ON the eve of the World War I armistice centenary, the British government has announced that it is opening its doors wider for soldiers from Commonwealth nations to be enlisted in the UK armed forces. Before we get to that, let’s look at the conditions under which 15 lakh soldiers from India fought in the Great War. World War I commemoration events showed how the soldiers, disproportionately large number of who were from this region, faced brutality, racial discrimination and prejudice even as they fought heroically on battlefields in Europe and Africa, where an estimated 34,000 made the ultimate sacrifice.
Indians do not fight under a foreign flag, although persons of Indian origin who are citizens of other nations have long distinguished themselves in foreign armies. This is not going to change. The British Army, however, has maintained a component of Gurkha soldiers for over two centuries, but it was only in 2014 that these soldiers were allowed to settle in Britain after they had served their term. There have also been issues about their pay and pensions.

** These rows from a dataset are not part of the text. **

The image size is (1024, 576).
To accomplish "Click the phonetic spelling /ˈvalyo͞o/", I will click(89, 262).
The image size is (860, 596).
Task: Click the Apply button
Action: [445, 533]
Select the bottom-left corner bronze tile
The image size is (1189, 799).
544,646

Unlike India, certain Commonwealth countries contribute soldiers to the British armed forces, but the 200-a-year cap was lifted in the face of a shortage of 8,200 personnel. Yes, this is not quite a floodgate, but then the British armed forces have been slow to change. Women were allowed to apply for all positions in the armed forces only last month. The new recruitment effort has come about because of a chronic shortage of candidates, which people from the Commonwealth countries are likely to fill. Naturally, such a move would also allow for more diversity, which is needed. The British army has to evolve with the times and needs fresh blood, but the irony of opening doors of the most vital and strategic arm of the country at a time when the political and rhetorical tide is against immigration, can’t be missed.